Se doveva essere l’ultima partita in carriera, Udonis Haslem dei Miami Heat ha fatto in modo che sarà ricordata.
Il super veterano degli Heat, 41 anni, ha fatto la sua prima apparizione in campo in stagione contro i Philadelphia 76ers, partita vinta da Miami per 106-94, ma la sua esibizione è durata soli 2 minuti ed è finita con un’espulsione dopo un battibecco con Dwight Howard.
Entrato in campo nel secondo quarto, in 3 minuti Udonis Haslem ha segnato 4 punti con un rimbalzo, prima di beccarsi con Howard a gioco fermo. Haslem e il lungo dei Sixers si parlano a muso duro per qualche secondo, poi il vecchio UD punta un dito davanti alla faccia di Howard e i due si spintonano, separati nel frattempo da arbitri e compagni di squadra. Dopo l’instant replay Haslem viene punito con l’espulsione, e nel frattempo riesce anche a scambiare qualche battuta con Doc Rivers, head coach dei Sixers, prima di lasciare il campo.
Un frangente surreale di partita, con la American Airlines Arena e i suoi circa 9mila spettatori che avevano appena tributato a Udonis Haslem una standing ovation al suo ingresso in campo.

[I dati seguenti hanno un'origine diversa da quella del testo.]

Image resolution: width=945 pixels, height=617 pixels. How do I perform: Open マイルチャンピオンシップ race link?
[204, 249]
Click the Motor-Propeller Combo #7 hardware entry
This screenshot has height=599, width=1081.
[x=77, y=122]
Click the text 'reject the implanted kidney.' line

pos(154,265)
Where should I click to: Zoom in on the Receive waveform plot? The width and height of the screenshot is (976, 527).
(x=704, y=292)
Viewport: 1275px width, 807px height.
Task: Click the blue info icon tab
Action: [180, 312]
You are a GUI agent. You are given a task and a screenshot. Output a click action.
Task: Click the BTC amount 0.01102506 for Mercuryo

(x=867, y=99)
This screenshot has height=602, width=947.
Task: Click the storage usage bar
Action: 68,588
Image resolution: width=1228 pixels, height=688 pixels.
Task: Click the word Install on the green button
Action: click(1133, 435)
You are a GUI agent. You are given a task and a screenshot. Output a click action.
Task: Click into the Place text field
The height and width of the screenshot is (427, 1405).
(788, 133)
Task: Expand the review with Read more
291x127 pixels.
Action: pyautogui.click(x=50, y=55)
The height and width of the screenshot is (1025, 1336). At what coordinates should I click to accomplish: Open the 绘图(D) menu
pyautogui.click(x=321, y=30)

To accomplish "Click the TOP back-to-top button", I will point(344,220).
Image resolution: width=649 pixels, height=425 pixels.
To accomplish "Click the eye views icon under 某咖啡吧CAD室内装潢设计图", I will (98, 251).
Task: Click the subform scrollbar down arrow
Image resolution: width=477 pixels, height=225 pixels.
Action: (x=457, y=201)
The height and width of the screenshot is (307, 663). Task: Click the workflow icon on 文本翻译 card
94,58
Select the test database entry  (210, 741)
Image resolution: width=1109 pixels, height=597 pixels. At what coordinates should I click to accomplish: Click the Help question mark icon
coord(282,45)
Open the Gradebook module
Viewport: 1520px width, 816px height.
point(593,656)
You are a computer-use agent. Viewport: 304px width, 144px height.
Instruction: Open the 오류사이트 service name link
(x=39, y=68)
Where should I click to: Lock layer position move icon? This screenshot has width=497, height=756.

Dopo la partita UD ha spiegato cosa sia successo con Howard: “Dwight gioca alla Dwight, e gli ho fatto notare che cose come spintoni e gomiti larghi avrebbe dovuto risparmiarseli, almeno oggi. Lui non era d’accordo, io non ero d’accordo col fatto che lui non fosse d’accordo e allora…“.
“Ma io sono sempre lo stesso, sono me stesso e non cambierò certo ora. Mia madre mi ha scritto dopo la partita e mi ha detto che ho fatto bene, per cui non ho dubbi a riguardo“.
“Non mi ha mai insegnato a farmi buttare fuori dopo 3 minuti…” scherza Bam Adebayo “E anche oggi mi ha insegnato una cosa: come non farsi espellere dopo 3 minuti, prendi il primo tecnico nel primo quarto e poi aspetti il secondo tempo per prenderne un altro…“.
Udonis Haslem ha giocato 18 stagioni NBA e vinto 3 titoli (5 finali NBA giocate) con i Miami Heat, e a 41 anni è il giocatore più anziano in attività. Nelle ultime stagioni il suo ruolo è stato quello di leader dello spogliatoio e uomo squadra, ruolo importante e riconosciuto dai Miami Heat che gli hanno sempre concesso la scelta di continuare a giocare, a fine stagione, con un nuovo contratto.
Dopo la partita contro i Sixers, coach Spoelstra ha ribadito tale rispetto, augurandosi che Haslem possa decidere di continuare oltre questa stagione: “Non dobbiamo decidere ora, vedremo a fine anno. Tutti qui conoscono e apprezzano il suo impatto (…) lavora sodo e trasmette la nostra cultura di basket alle nuove generazioni di giocatori dei Miami Heat. E’ stato un mentore anche per me e per il mio coaching staff”.
Contro i 76ers, ormai certi della prima posizione a Est, Jimmy Butler è stato il miglior realizzatore Heat con 21 punti, 18 punti dalla panchina per Tyler Herro. Miami si sta giocando il quarto, quinto e sesto posto nella Eastern Conference con Atlanta Hawks e New York Knicks.